El otoño de la Edad Media (en Francia y los Países Bajos) de Johan Huizinga se editó en 1919 y se reeditó con cambios en 1923 y 1927. En 1930 se publicó en español traducido por José Gaos. Alianza hizo varias ediciones de esa traducción a partir de 1978. Tengo leída, lapiceada y con post-its una de ellas (1996), y me basta para concluir como un siglo después de los originales: es un libro loco.
Bien loco. No hay página sin sorpresa. Todo un mundo de paradojas y contradicciones: gran fe religiosa continuamente profanada, culto a la divinidad y pleno descaro pecaminoso, la blasfemia como signo mayor de la creencia en lo divino. (“Quien acierta a blasfemar más reciamente es honrado como un maestro”. Incluso los monjes participan en la búsqueda de blasfemias “enérgicas y nuevas”. Y los niños). Se expresaban cosas sexuales en el lenguaje de los actos píos; se jugaba por ejemplo con las palabras saints (santos) y seins (senos).

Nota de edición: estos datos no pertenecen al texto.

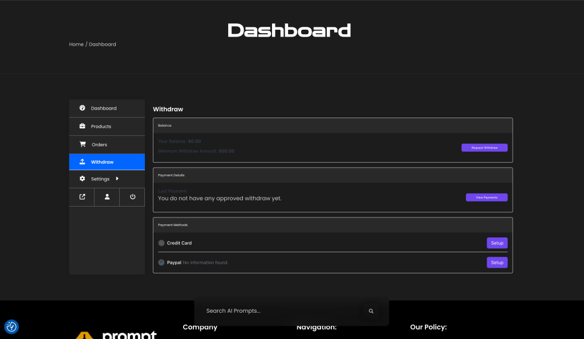Click the search magnifier icon

(371, 311)
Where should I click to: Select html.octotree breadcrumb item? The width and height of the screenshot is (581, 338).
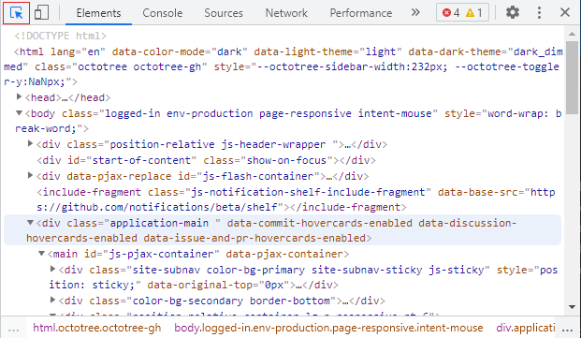coord(97,328)
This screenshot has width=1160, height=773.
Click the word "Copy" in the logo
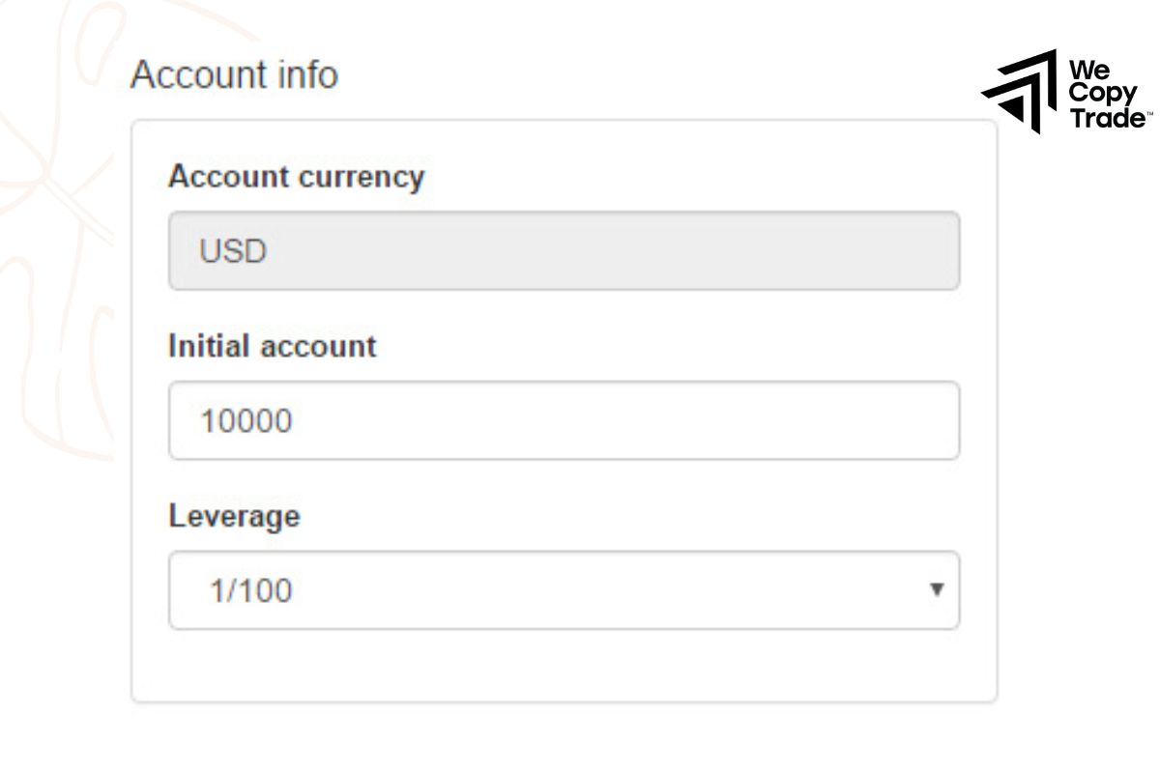[1102, 94]
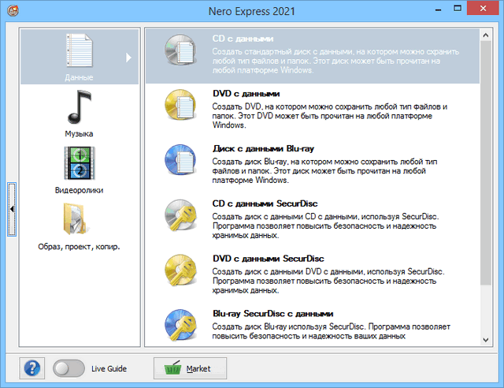Open the Market button
The image size is (504, 388).
click(191, 368)
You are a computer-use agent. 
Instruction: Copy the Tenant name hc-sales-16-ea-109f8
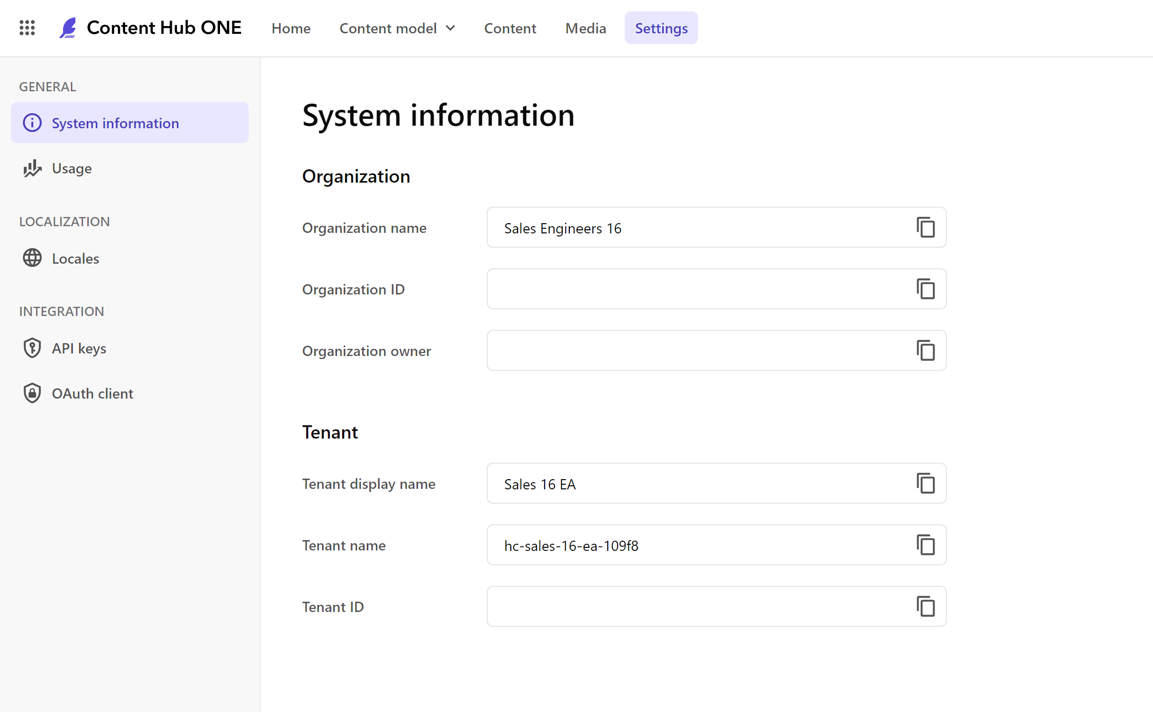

Había un odio latente contra el clero y un regocijo ante las figuras del monje deshonesto y del cura gordo y glotón. Cuando los oyentes se distraían o empezaban a aburrirse el predicador se lanzaba contra los eclesiásticos y santo remedio.
Fiebre de reliquias a este punto: hacia 1500 el pueblo de las montañas de Umbría pensó en matar al ermitaño San Romualdo, para no perder sus huesos.
En la página 283 puse “Cristo al pastor” al margen de estas palabras de un libro sobre la Eucaristía: “(Al dulce Jesús) vosotros le comeréis asado al fuego, bien hervido, sin quemar, pero todavía caliente”.
Al profeta Jeremías lo pintaban con gafas; al carpintero San José, haciendo ratoneras y lo traían de encargo por “mandilón”: hubo de recomendarse que en Nochebuena no lo representaran “guisando papillas”.
Dice Huizinga que Dionisio el Cartujo es el tipo más perfecto del poderoso entusiasmo religioso al final de la Edad Media. Su obra abarca 45 tomos. Se despidió de sus escritos con esta preciosidad: “Quiero dirigirme ahora hacia el puerto de un seguro silencio”.